A Federação Nacional das Associações dos Motoristas da Guiné-Bissau cancelou o último dia da greve de três dias, que deveria ter terminado esta quinta-feira, na sequência de um acordo alcançado com o Governo. O memorando de entendimento, a que a Lusa teve acesso, foi assinado entre a federação dos motoristas, a secção de trânsito da Polícia de Ordem Pública, a Guarda Nacional e a Direção-Geral de Viação e Transportes Terrestres.

O acordo alcançado tem 19 pontos e prevê, entre outros, o respeito escrupuloso do Código de Estrada, a criação de um calendário para a realização das operações stop, que devem decorrer em determinadas horas, nomeadamente entre as 6h00 e as 14h00 e as 16h00 e as 21h00. Ficou também acordado que as fiscalizações não devem ser confundidas com operações stop e que nas operações todos os envolvidos têm de estar devidamente identificados.

“Num prazo de 60 dias o Governo garante à federação a apresentação de um despacho conjunto que defina as competências e áreas de intervenção” das entidades que fiscalizam o trânsito, pode ler-se no memorando.

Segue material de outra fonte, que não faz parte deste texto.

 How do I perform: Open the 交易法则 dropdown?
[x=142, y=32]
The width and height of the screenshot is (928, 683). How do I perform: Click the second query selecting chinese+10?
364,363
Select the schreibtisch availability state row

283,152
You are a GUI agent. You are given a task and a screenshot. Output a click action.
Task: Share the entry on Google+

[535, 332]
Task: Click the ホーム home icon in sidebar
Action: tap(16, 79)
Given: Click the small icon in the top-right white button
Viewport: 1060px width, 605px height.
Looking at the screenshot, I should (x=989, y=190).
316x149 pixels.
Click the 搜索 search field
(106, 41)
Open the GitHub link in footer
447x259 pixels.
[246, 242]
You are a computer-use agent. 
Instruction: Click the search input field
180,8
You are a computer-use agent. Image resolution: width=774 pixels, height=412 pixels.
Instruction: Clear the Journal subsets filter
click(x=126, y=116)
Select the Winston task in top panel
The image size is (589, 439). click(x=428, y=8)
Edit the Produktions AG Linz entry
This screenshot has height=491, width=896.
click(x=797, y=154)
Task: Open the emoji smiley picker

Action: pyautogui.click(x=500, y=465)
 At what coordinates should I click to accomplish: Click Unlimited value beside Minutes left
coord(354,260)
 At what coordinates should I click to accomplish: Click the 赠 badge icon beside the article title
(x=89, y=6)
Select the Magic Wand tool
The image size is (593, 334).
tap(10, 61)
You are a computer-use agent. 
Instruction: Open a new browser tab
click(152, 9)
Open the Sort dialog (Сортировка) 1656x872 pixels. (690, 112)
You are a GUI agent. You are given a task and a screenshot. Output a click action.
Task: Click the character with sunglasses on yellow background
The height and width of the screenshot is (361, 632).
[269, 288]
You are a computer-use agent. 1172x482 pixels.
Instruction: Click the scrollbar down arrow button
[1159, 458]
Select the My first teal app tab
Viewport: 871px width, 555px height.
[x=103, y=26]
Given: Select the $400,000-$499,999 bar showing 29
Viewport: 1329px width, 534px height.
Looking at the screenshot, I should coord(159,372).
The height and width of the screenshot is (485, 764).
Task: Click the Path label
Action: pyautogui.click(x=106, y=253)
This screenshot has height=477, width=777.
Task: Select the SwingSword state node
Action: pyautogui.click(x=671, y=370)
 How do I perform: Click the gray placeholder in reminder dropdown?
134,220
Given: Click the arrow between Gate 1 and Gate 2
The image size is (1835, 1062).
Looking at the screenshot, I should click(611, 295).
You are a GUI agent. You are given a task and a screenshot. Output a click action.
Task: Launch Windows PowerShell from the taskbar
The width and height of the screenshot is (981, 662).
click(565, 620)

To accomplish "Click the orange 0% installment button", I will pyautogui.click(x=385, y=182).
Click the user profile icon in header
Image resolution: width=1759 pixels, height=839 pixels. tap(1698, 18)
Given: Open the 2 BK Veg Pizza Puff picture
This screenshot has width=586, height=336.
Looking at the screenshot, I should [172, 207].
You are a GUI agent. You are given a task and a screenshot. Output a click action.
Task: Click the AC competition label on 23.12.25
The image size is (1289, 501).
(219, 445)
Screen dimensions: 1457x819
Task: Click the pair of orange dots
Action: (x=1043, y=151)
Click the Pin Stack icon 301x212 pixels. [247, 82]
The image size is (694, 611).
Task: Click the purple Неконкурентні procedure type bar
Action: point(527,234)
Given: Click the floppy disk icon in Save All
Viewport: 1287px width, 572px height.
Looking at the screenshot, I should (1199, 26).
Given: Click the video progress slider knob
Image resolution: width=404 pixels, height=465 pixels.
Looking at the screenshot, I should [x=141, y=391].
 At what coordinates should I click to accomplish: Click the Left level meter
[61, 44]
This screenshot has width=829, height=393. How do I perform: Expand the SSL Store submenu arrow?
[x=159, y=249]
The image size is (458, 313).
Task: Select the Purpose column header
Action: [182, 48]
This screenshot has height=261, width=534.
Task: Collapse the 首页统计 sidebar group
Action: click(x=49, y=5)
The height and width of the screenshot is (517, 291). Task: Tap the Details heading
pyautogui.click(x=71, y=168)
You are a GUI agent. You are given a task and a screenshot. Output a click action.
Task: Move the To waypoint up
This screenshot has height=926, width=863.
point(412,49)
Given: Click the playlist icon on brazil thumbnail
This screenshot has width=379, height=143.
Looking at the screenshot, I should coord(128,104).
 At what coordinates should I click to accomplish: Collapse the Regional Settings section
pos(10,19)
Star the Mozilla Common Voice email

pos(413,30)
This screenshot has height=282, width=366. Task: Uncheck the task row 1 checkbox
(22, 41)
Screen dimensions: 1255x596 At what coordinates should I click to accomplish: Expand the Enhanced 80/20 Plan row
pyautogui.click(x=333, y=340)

Durante a implementação do acordo, não haverá operações stop e a emissão de chip de segurança do automóvel será interrompida, porque as forças policiais ainda não têm os aparelhos de leitura. O acordo prevê também que o pagamento das multas possa ser feito mais tarde, sem ser ao polícia que autuou e que a obrigatoriedade de possuir uma carta de condução, com a Direção-Geral de Viação a comprometer-se a sensibilizar parceiros para a criação de escolas em todo o país.

A Federação Nacional das Associações dos Motoristas Transportadores da Guiné-Bissau realizou esta greve na terça e quarta-feira, para reivindicar melhores condições das estradas e a definição de competências entre as diversas entidades reguladoras das estradas e circulação rodoviária.